▶ **GIVEN REQUEST**: Render the following lines as a numbered list, with blank lines omitted.

▶ **SUPPLIED RECORDS**:
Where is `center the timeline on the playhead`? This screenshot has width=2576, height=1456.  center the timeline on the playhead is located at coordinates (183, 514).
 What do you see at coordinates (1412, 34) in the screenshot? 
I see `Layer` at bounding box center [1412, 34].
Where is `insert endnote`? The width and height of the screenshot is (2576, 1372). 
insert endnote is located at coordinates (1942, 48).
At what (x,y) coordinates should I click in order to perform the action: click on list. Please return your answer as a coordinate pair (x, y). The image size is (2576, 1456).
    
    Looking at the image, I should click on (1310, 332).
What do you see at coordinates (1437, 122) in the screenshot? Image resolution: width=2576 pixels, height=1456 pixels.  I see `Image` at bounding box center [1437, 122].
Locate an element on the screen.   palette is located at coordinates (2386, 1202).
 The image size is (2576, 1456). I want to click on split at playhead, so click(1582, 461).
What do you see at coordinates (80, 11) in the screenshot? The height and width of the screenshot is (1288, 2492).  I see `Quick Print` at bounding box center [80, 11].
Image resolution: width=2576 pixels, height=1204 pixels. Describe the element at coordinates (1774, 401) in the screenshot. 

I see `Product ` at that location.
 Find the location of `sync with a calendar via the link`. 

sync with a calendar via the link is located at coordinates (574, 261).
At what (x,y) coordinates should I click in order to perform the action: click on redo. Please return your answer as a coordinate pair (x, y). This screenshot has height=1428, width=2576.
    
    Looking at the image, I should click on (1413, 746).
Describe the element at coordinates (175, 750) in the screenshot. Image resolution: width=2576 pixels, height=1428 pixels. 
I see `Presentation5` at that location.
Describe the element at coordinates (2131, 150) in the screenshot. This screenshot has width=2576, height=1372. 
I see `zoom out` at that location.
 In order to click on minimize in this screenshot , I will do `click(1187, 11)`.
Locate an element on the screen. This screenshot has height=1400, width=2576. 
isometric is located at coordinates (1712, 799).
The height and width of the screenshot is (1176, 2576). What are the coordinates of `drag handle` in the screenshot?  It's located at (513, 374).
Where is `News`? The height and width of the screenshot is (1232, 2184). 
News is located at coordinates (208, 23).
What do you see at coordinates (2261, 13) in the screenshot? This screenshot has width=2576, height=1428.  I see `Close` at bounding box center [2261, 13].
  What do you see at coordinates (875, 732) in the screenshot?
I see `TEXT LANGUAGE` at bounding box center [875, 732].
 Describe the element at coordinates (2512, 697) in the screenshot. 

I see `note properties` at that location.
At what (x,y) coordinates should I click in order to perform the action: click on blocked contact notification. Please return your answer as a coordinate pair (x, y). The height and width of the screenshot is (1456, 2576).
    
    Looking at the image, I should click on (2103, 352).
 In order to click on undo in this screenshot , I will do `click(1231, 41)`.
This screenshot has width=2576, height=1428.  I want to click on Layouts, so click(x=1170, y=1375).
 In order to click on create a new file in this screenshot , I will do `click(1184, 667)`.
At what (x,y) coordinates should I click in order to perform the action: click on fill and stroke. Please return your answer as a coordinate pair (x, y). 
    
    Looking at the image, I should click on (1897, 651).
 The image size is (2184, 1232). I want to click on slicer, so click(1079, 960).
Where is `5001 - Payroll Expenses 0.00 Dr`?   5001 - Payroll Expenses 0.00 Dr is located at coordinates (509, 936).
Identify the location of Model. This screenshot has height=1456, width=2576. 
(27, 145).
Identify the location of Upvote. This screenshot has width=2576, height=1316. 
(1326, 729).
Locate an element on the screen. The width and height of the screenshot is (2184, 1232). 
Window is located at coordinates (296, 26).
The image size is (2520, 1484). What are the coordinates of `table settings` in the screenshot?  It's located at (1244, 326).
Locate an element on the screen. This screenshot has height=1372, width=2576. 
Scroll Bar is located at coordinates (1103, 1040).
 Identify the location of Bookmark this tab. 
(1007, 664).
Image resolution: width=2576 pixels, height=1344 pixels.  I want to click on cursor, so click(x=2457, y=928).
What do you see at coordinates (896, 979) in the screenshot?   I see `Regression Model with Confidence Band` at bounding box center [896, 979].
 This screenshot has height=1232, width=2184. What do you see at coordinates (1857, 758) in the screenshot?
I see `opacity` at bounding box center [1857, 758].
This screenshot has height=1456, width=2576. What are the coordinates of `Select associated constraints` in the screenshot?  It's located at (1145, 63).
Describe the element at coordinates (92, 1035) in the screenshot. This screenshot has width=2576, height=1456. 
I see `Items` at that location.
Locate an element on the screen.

▶ **WORKED ANSWER**:
1. Where is `center the timeline on the playhead`? This screenshot has width=2576, height=1456.  center the timeline on the playhead is located at coordinates (183, 514).
2.  What do you see at coordinates (1412, 34) in the screenshot? 
3. I see `Layer` at bounding box center [1412, 34].
4. Where is `insert endnote`? The width and height of the screenshot is (2576, 1372). 
5. insert endnote is located at coordinates (1942, 48).
6. At what (x,y) coordinates should I click in order to perform the action: click on list. Please return your answer as a coordinate pair (x, y). The image size is (2576, 1456).
7.     Looking at the image, I should click on (1310, 332).
8. What do you see at coordinates (1437, 122) in the screenshot? Image resolution: width=2576 pixels, height=1456 pixels.  I see `Image` at bounding box center [1437, 122].
9. Locate an element on the screen.   palette is located at coordinates (2386, 1202).
10.  The image size is (2576, 1456). I want to click on split at playhead, so click(1582, 461).
11. What do you see at coordinates (80, 11) in the screenshot? The height and width of the screenshot is (1288, 2492).  I see `Quick Print` at bounding box center [80, 11].
12. Image resolution: width=2576 pixels, height=1204 pixels. Describe the element at coordinates (1774, 401) in the screenshot. 
13. I see `Product ` at that location.
14.  Find the location of `sync with a calendar via the link`. 
15. sync with a calendar via the link is located at coordinates (574, 261).
16. At what (x,y) coordinates should I click in order to perform the action: click on redo. Please return your answer as a coordinate pair (x, y). This screenshot has height=1428, width=2576.
17.     Looking at the image, I should click on (1413, 746).
18. Describe the element at coordinates (175, 750) in the screenshot. Image resolution: width=2576 pixels, height=1428 pixels. 
19. I see `Presentation5` at that location.
20. Describe the element at coordinates (2131, 150) in the screenshot. This screenshot has width=2576, height=1372. 
21. I see `zoom out` at that location.
22.  In order to click on minimize in this screenshot , I will do `click(1187, 11)`.
23. Locate an element on the screen. This screenshot has height=1400, width=2576. 
24. isometric is located at coordinates (1712, 799).
25. The height and width of the screenshot is (1176, 2576). What are the coordinates of `drag handle` in the screenshot?  It's located at (513, 374).
26. Where is `News`? The height and width of the screenshot is (1232, 2184). 
27. News is located at coordinates (208, 23).
28. What do you see at coordinates (2261, 13) in the screenshot? This screenshot has width=2576, height=1428.  I see `Close` at bounding box center [2261, 13].
29.   What do you see at coordinates (875, 732) in the screenshot?
30. I see `TEXT LANGUAGE` at bounding box center [875, 732].
31.  Describe the element at coordinates (2512, 697) in the screenshot. 
32. I see `note properties` at that location.
33. At what (x,y) coordinates should I click in order to perform the action: click on blocked contact notification. Please return your answer as a coordinate pair (x, y). The height and width of the screenshot is (1456, 2576).
34.     Looking at the image, I should click on (2103, 352).
35.  In order to click on undo in this screenshot , I will do `click(1231, 41)`.
36. This screenshot has width=2576, height=1428.  I want to click on Layouts, so click(x=1170, y=1375).
37.  In order to click on create a new file in this screenshot , I will do `click(1184, 667)`.
38. At what (x,y) coordinates should I click in order to perform the action: click on fill and stroke. Please return your answer as a coordinate pair (x, y). 
39.     Looking at the image, I should click on (1897, 651).
40.  The image size is (2184, 1232). I want to click on slicer, so click(1079, 960).
41. Where is `5001 - Payroll Expenses 0.00 Dr`?   5001 - Payroll Expenses 0.00 Dr is located at coordinates (509, 936).
42. Identify the location of Model. This screenshot has height=1456, width=2576. 
43. (27, 145).
44. Identify the location of Upvote. This screenshot has width=2576, height=1316. 
45. (1326, 729).
46. Locate an element on the screen. The width and height of the screenshot is (2184, 1232). 
47. Window is located at coordinates (296, 26).
48. The image size is (2520, 1484). What are the coordinates of `table settings` in the screenshot?  It's located at (1244, 326).
49. Locate an element on the screen. This screenshot has height=1372, width=2576. 
50. Scroll Bar is located at coordinates (1103, 1040).
51.  Identify the location of Bookmark this tab. 
52. (1007, 664).
53. Image resolution: width=2576 pixels, height=1344 pixels.  I want to click on cursor, so click(x=2457, y=928).
54. What do you see at coordinates (896, 979) in the screenshot?   I see `Regression Model with Confidence Band` at bounding box center [896, 979].
55.  This screenshot has height=1232, width=2184. What do you see at coordinates (1857, 758) in the screenshot?
56. I see `opacity` at bounding box center [1857, 758].
57. This screenshot has height=1456, width=2576. What are the coordinates of `Select associated constraints` in the screenshot?  It's located at (1145, 63).
58. Describe the element at coordinates (92, 1035) in the screenshot. This screenshot has width=2576, height=1456. 
59. I see `Items` at that location.
60. Locate an element on the screen.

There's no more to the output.